In the 1880s many states began passing laws that banned the use of foreign languages in the schools or even in places of worship. Norwegians and Germans joined their voices in protesting the Wisconsin Bennett Law of 1889, which required that courses in the schools could only be taught in English. Many Norwegian communities of the time had schools where Norwegian was the main language of instruction. In the late 19th century, Norwegian immigrants also found out they could not get some of the basic services that were offered to native-born Americans, like life insurance. This is one reason behind the founding of Sons of Norway in 1895. As a fraternal organization, Sons of Norway offered insurance and financial assistance in times of need to Norwegian immigrants who could not otherwise obtain protection.

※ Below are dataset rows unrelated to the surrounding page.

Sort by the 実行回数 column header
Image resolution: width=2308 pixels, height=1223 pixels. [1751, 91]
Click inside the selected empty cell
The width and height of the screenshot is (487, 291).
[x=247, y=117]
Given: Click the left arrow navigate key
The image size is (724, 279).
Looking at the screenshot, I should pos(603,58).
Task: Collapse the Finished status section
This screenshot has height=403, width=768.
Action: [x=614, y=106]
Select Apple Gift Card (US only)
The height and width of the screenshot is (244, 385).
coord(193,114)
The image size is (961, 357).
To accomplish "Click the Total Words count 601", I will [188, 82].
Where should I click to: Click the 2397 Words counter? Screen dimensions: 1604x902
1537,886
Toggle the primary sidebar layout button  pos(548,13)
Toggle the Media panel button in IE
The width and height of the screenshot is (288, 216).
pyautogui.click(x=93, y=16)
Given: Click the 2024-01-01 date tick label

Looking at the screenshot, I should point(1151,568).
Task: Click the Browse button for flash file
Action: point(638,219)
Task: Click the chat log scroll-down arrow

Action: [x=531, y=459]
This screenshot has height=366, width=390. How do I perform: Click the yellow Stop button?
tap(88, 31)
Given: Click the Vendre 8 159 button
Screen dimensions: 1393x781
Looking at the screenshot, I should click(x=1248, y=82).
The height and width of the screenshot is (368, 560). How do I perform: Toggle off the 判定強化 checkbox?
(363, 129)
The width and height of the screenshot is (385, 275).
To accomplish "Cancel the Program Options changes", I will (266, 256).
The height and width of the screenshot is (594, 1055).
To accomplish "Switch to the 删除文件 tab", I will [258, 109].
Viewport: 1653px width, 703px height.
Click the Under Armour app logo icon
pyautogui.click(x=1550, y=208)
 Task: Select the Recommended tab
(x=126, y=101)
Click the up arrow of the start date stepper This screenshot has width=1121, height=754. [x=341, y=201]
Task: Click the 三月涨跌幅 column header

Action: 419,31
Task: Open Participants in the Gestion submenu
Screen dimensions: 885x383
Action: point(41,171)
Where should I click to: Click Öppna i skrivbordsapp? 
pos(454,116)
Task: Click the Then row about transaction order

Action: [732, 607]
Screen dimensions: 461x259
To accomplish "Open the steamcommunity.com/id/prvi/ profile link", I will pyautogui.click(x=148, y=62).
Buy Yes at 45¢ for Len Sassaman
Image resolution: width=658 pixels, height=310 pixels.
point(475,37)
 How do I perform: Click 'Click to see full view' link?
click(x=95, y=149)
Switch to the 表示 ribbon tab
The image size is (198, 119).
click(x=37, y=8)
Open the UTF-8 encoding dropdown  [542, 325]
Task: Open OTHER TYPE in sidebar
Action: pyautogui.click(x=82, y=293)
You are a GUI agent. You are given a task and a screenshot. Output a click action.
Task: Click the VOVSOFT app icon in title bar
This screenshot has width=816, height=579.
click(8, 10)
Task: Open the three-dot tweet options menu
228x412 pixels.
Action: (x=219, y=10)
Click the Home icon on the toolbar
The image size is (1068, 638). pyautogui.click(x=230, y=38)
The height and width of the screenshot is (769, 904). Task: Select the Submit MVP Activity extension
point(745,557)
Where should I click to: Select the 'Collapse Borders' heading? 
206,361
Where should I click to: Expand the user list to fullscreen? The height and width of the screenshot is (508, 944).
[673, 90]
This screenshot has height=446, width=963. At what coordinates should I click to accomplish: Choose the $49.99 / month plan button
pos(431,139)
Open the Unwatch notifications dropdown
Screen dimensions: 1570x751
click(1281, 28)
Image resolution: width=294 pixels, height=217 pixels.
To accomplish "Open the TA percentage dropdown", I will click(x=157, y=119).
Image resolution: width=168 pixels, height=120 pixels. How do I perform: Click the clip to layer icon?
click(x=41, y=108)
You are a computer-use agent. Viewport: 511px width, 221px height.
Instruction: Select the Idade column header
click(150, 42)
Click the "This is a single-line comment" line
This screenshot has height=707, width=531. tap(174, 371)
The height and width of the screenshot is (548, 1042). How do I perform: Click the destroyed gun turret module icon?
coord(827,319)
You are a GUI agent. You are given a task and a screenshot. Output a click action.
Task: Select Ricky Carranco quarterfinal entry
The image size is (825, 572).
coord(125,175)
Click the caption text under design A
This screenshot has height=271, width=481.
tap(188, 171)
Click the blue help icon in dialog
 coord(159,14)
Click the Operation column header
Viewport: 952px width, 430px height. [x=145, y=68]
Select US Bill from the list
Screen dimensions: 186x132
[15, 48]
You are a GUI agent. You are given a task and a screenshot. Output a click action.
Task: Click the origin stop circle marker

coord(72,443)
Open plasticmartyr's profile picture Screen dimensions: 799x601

Politicians and “yellow journalism” newspapers particularly attacked Norwegian-language newspapers and magazines as veiled engines of anti-Americanism. Once the United States entered into World War I, the attacks on Norwegian-language publications doubled down and many were outright censored. Some, like Gaa Paa, a left-leaning journal, were shut down permanently by the authorities. At the height of this anti-foreign mania, Governor William L. Harding of Iowa issued a proclamation that forbade the use of foreign languages in the schools, in public places, on the telephone, and in churches. To its credit Sons of Norway rose in official protest of the governor’s order, but it was ignored.
During this period many Norwegians changed their names to appear more American (for example, from “Thorstensen” to “Thompson”). A number of the Norwegian-language publications, if not shut down by the government, lost their readers and went out of business. Some Norwegians even went to the “dark side” and joined the Ku Klux Klan as it enjoyed an unparalleled ascendancy in the northern prairie states. As the great Norwegian-American historian, Odd S. Lovell, has written in his book, The Promise of America, the “prevailing fear in the American people of anything foreign allowed little room for argument.”
This xenophobic phase of American history swept away much of the original vibrancy of Norwegian-American culture and heritage in the United States. Nevertheless, Norwegians went on the offensive after the end of World War I in an effort to regain their standing in American life. They openly promoted the story of Leif Erikson as the “first American” to point out that Norwegians in North America pre-dated the Mayflower by some 600 years. Rebuilding their status soon converged around planning for the Norse-American Centennial in 1925, which was to celebrate the arrival of the first Norwegian immigrants to America on the ship Restauration in 1825. President Calvin Coolidge was persuaded to give the keynote address, and a hundred thousand people gathered at the State of Minnesota Fairgrounds to hear him and others openly celebrate Norwegian culture, history, and heritage. This event, which was highly publicized across the nation, allowed Norwegian Americans to again take open pride in their heritage.
However, the overall trend after 1925 was toward cultural assimilation and integration; the distinct language-bound Norwegian-American communities and neighborhoods that were so common at the beginning of the 20th century gradually disappeared one by one over the remainder of the century. Also, the flow of new Norwegian immigrants to the United States dropped radically after 1925 as living conditions and opportunities in Norway began to improve and restrictions were set on the number of immigrants that could enter the United States.
Terje “Ted” Birkedal was born in Stavanger, Norway, in 1946. He grew up in Colorado and earned a Ph.D. in Anthropology from the University of Colorado. He retired in 2012 but remains active in his field and has served as the President of Sons of Norway Bernt Balchen Lodge in Anchorage since 2012. He has conducted archeological fieldwork in the American South, the Great Plains, Norway, Canada, Guam, and Alaska. He has always been passionate about Norwegian prehistory and history.